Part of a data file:
━━━━━━━━

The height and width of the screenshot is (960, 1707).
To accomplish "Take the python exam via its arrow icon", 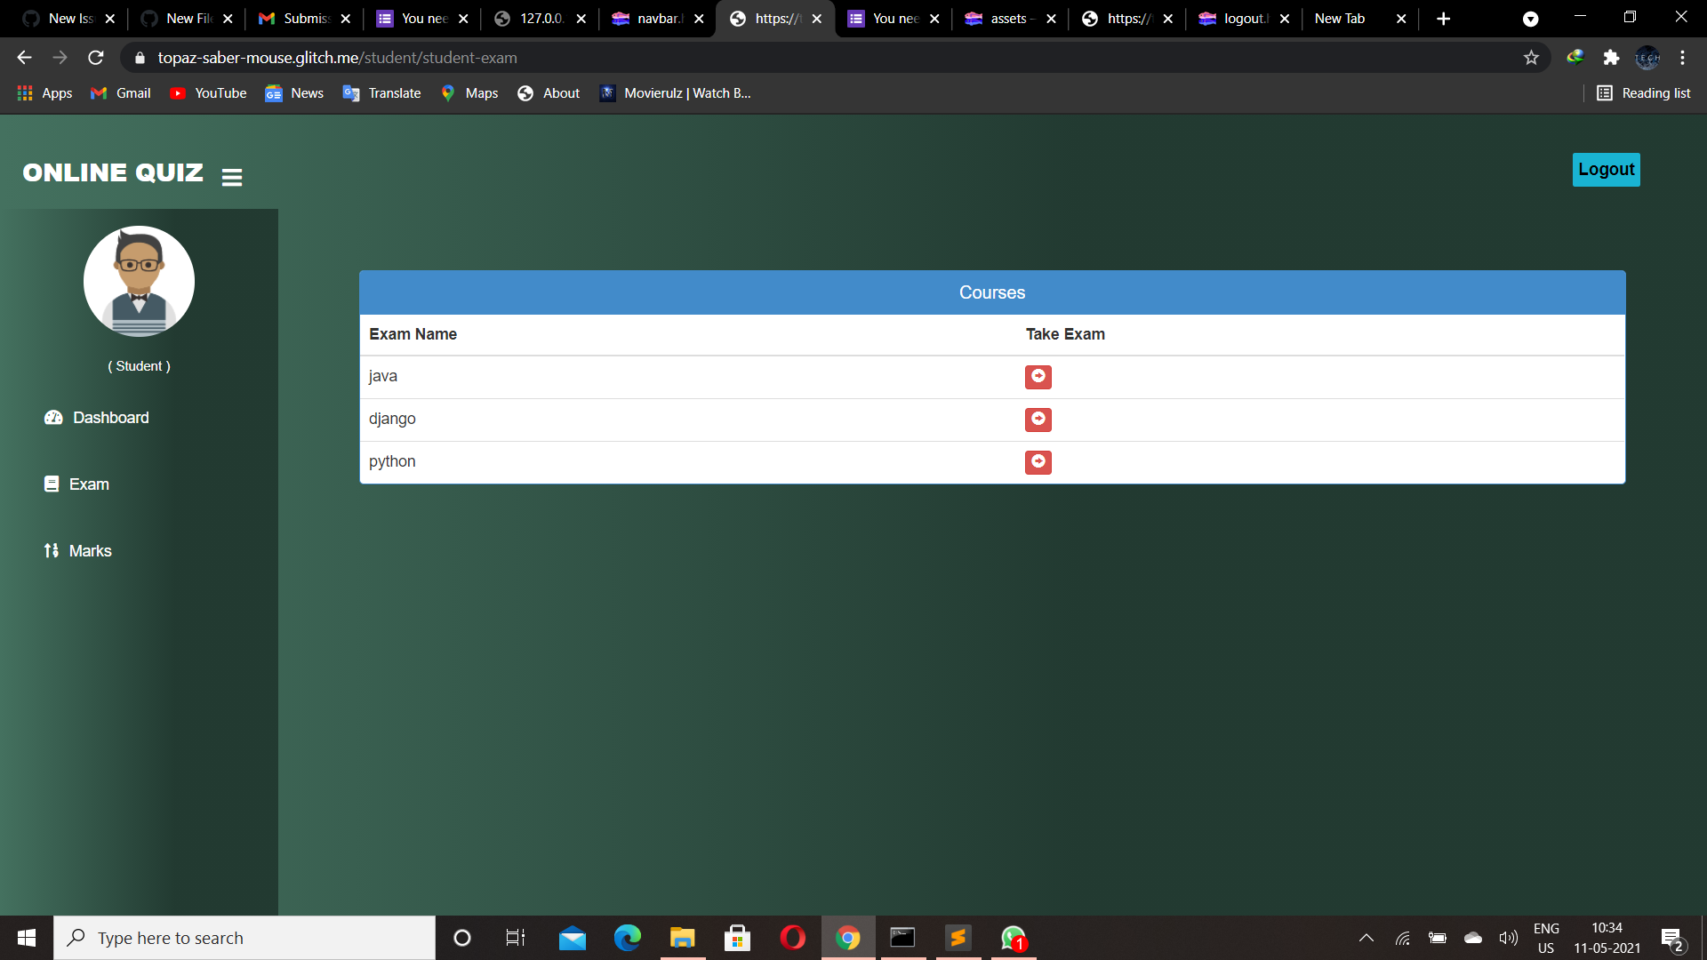I will (x=1038, y=462).
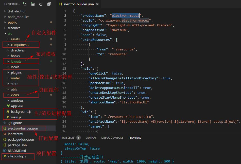Open the DEBUG CONSOLE tab
This screenshot has width=241, height=164.
[x=112, y=138]
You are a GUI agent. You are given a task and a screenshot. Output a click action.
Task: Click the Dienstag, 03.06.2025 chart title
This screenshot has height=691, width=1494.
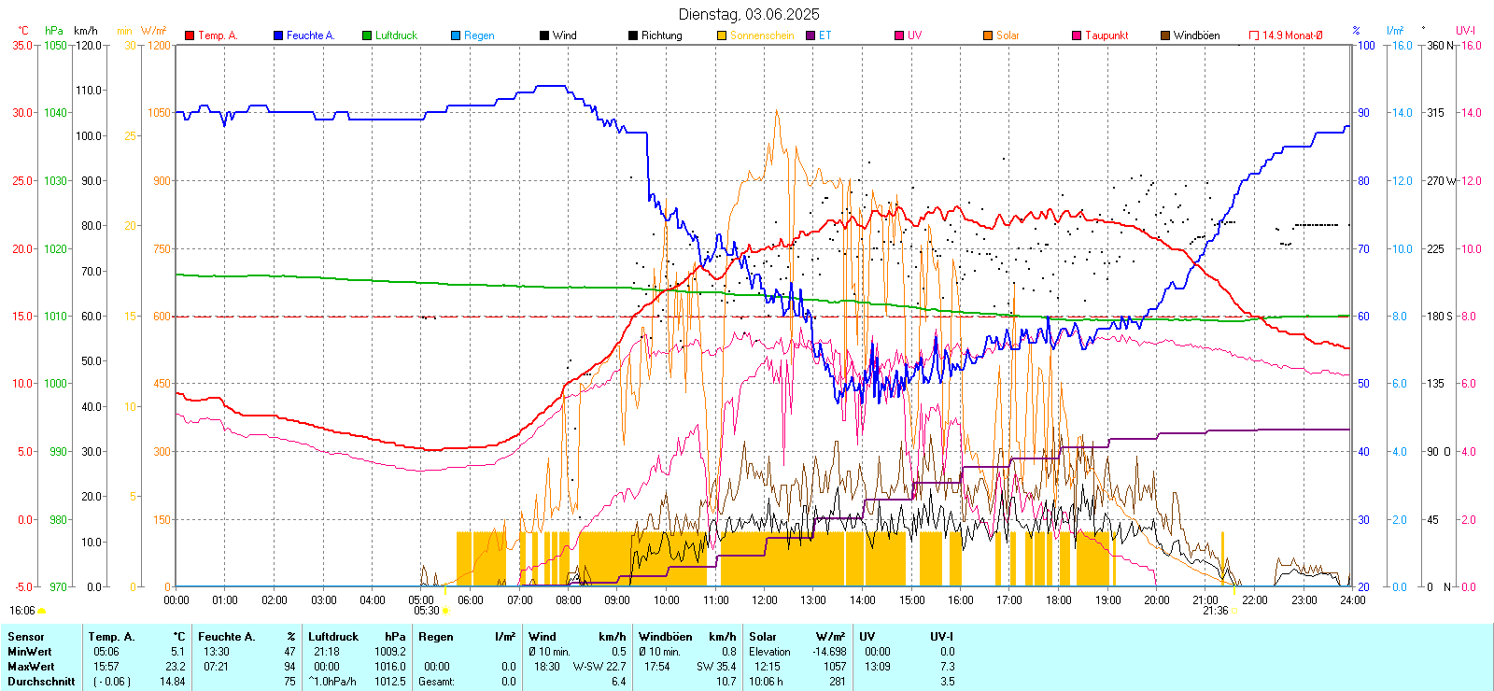[x=749, y=14]
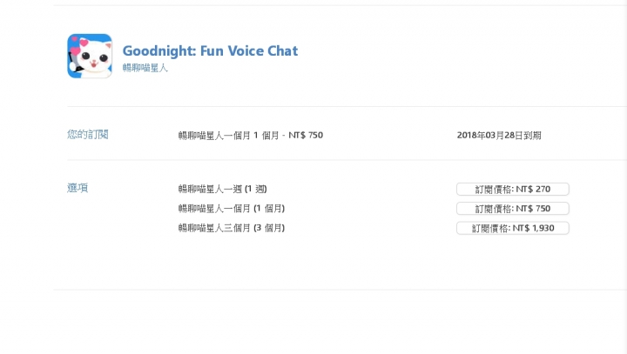
Task: Click the 1 個月 duration in your subscription row
Action: click(x=266, y=136)
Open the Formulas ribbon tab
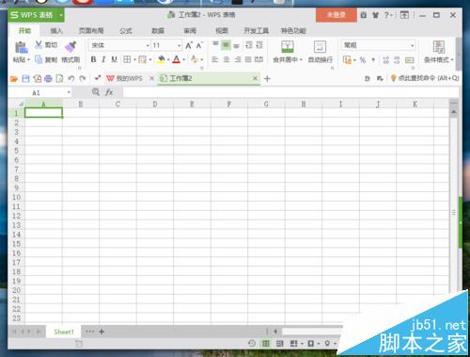This screenshot has height=357, width=470. click(126, 31)
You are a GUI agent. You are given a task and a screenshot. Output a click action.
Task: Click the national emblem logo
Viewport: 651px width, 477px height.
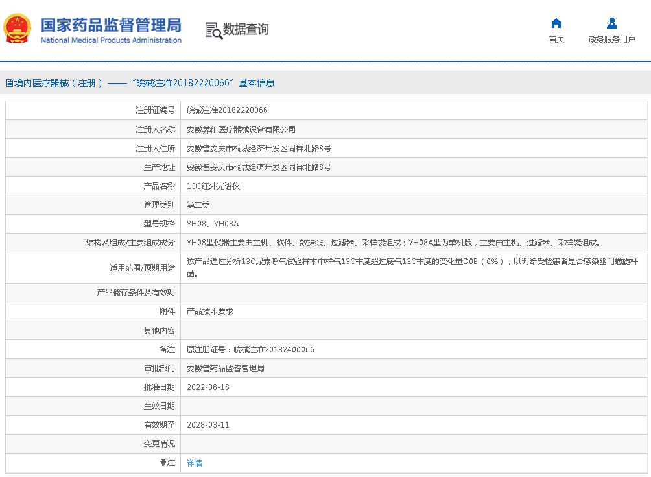[18, 29]
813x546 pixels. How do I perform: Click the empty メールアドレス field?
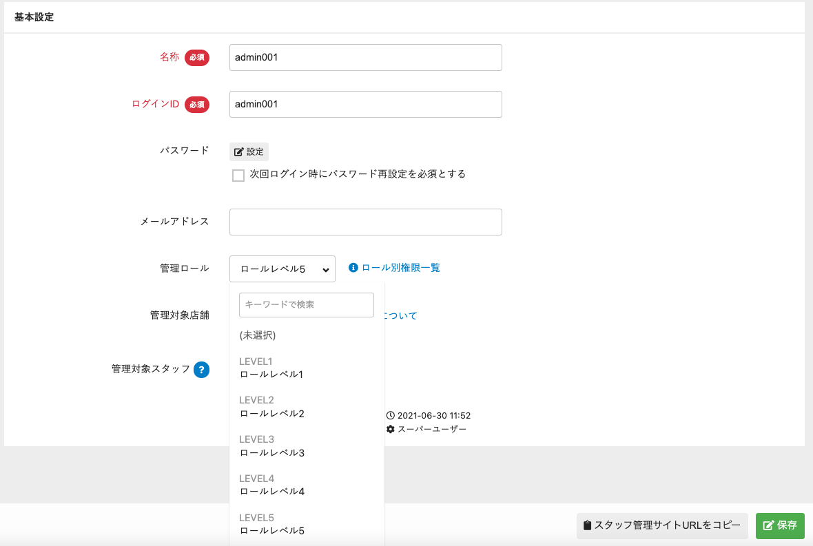pyautogui.click(x=365, y=222)
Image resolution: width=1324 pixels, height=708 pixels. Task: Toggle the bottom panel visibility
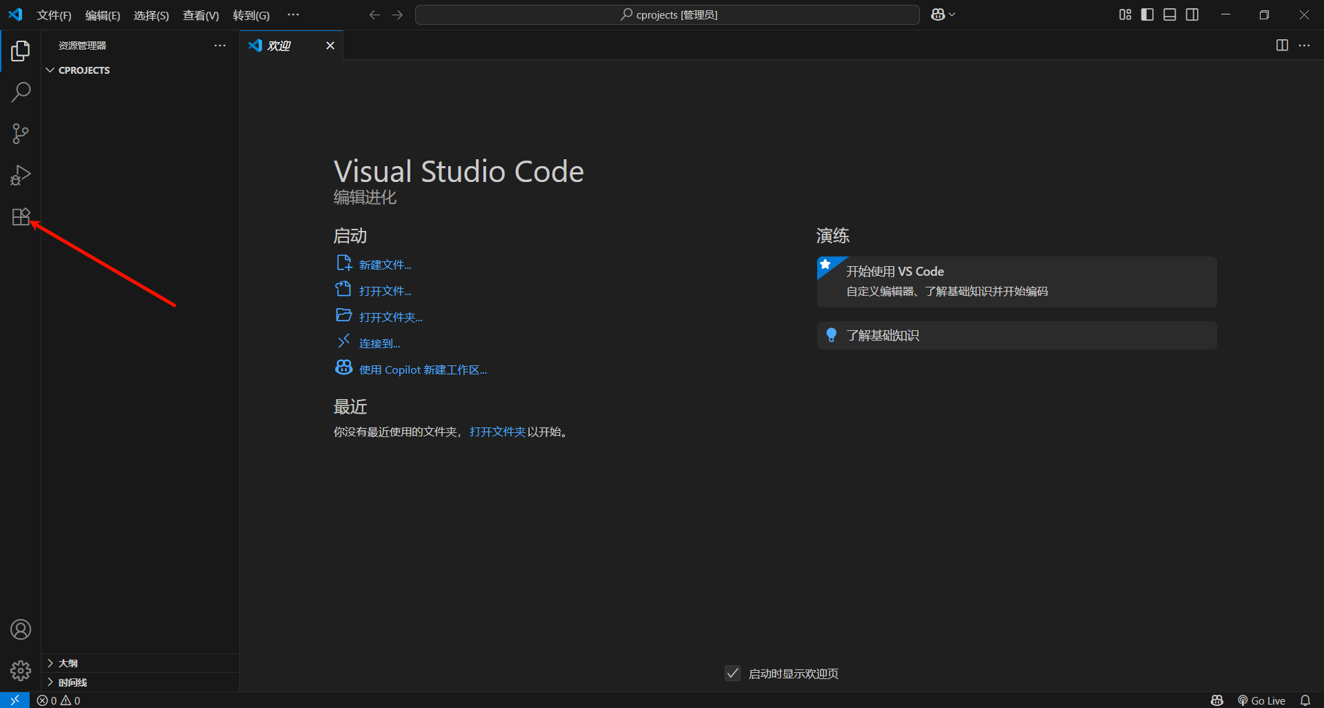pos(1170,14)
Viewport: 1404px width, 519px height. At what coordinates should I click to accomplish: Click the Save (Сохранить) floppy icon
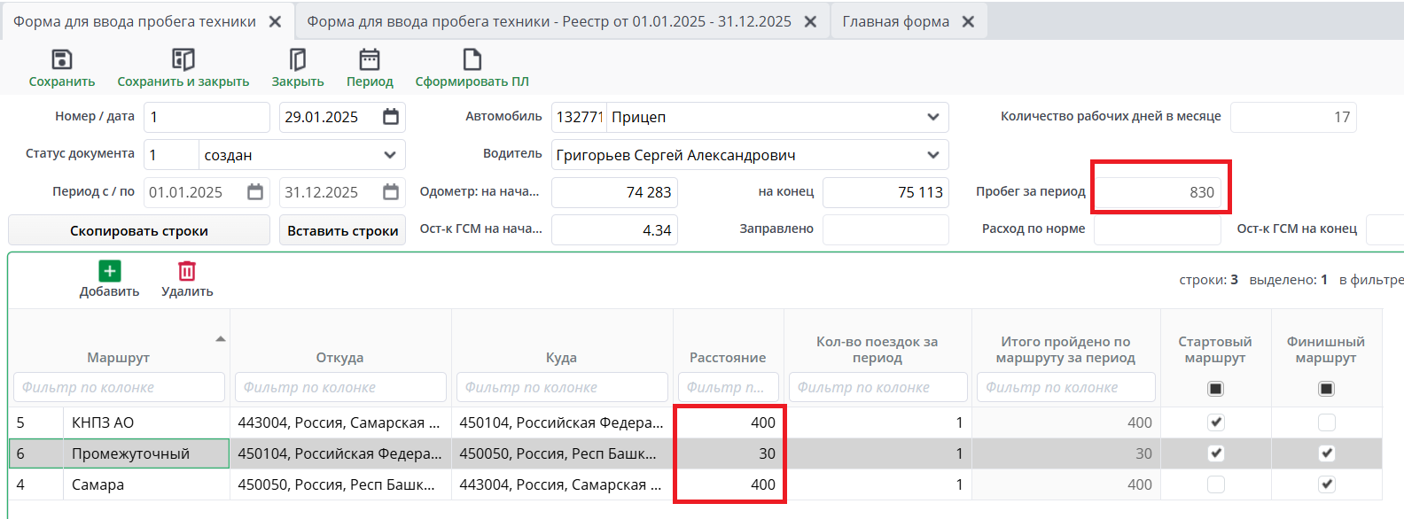tap(62, 59)
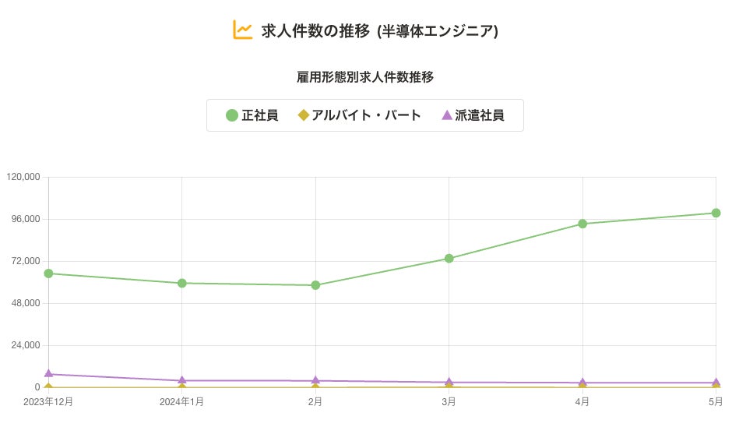Image resolution: width=739 pixels, height=434 pixels.
Task: Click the green 正社員 point for 3月
Action: point(449,259)
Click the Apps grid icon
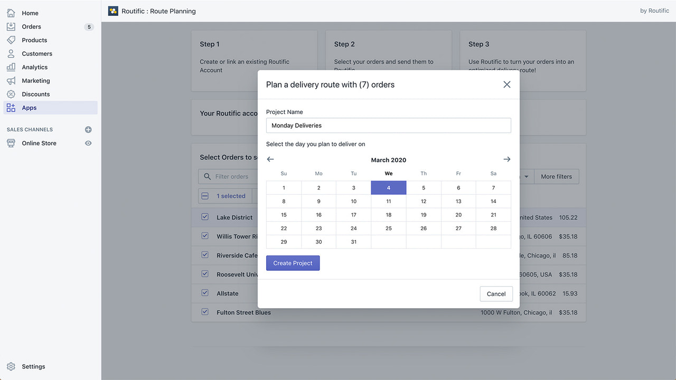 pos(11,107)
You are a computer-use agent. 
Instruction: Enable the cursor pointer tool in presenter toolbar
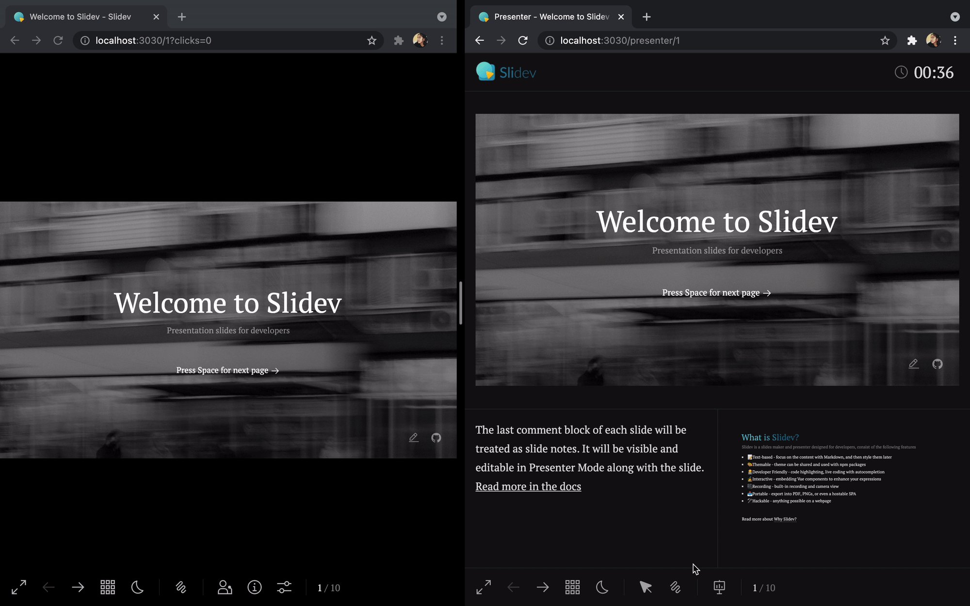pyautogui.click(x=646, y=587)
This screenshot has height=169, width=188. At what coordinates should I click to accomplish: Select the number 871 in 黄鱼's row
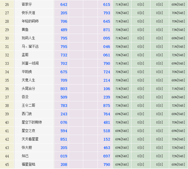click(x=106, y=30)
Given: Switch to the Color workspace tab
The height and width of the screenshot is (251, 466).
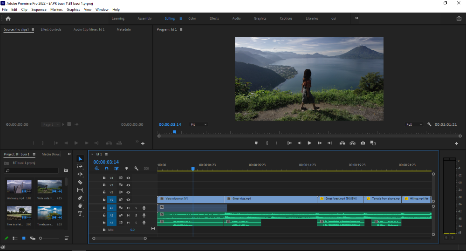Looking at the screenshot, I should [192, 19].
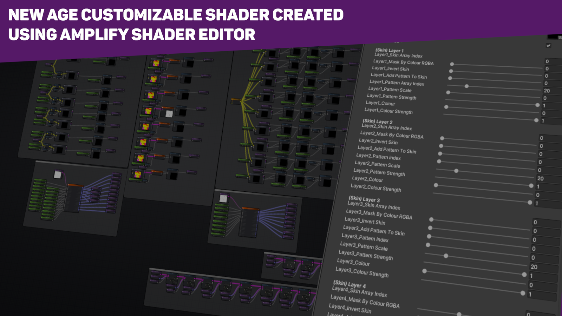The image size is (562, 316).
Task: Click the Layer 1 slider handle set to 20
Action: (466, 86)
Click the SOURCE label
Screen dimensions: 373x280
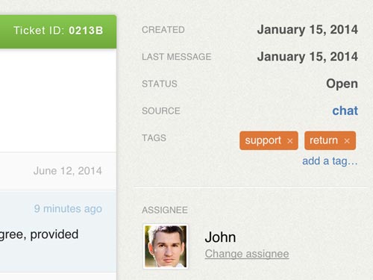tap(161, 111)
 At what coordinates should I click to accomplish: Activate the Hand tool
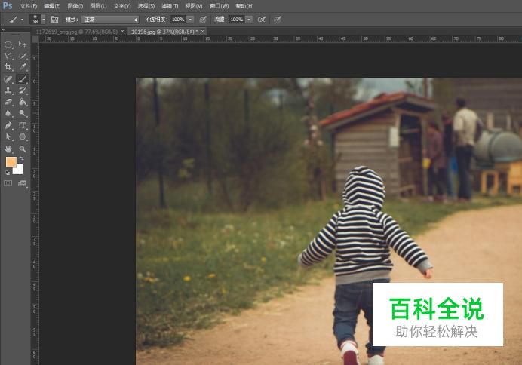9,149
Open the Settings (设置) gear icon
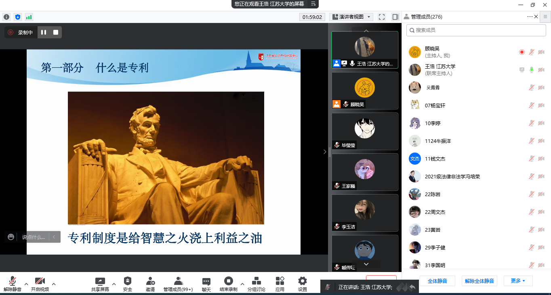The width and height of the screenshot is (551, 295). pyautogui.click(x=303, y=281)
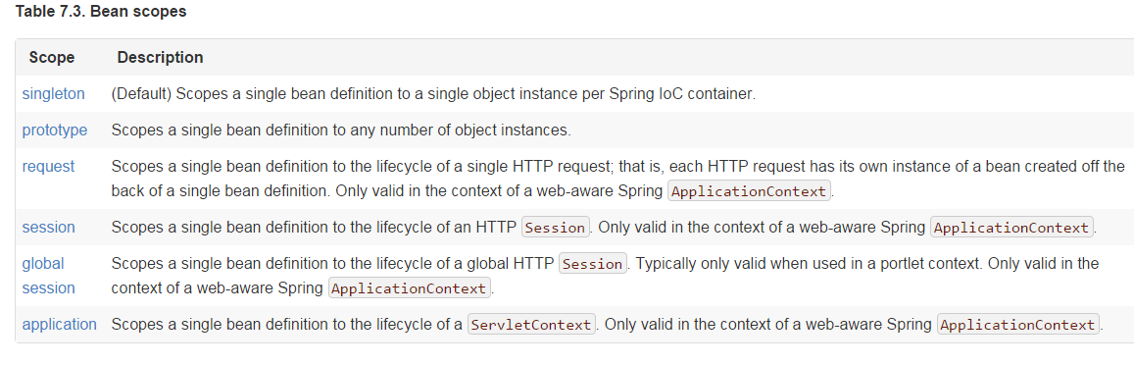Click the application row description text

tap(608, 325)
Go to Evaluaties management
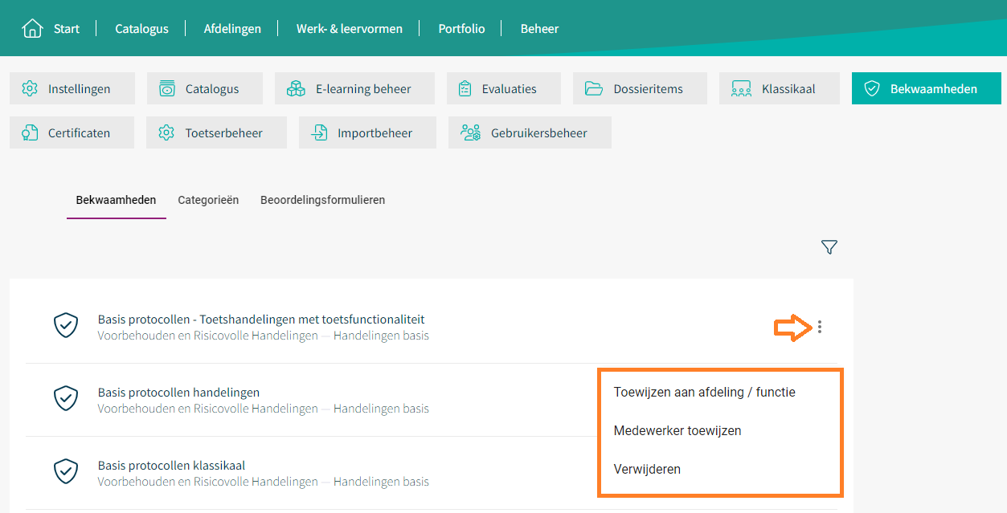 pos(503,88)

━━━━━━━━

__INSTRUCTIONS FOR THE TASK__. Edit the records from the line containing "At what coordinates should I click to accomplish: Activate" through the end of the records, replacing "Hand tool" with "Move tool" and leaving everything else unchanged. Leave the pictures out of your answer.

__WRITTEN SOLUTION__.
 At what coordinates should I click to accomplish: Activate the Move tool
9,149
Open the Settings (设置) gear icon
The width and height of the screenshot is (551, 295). pyautogui.click(x=303, y=281)
Click the application row description text

tap(608, 325)
Go to Evaluaties management
 pos(503,88)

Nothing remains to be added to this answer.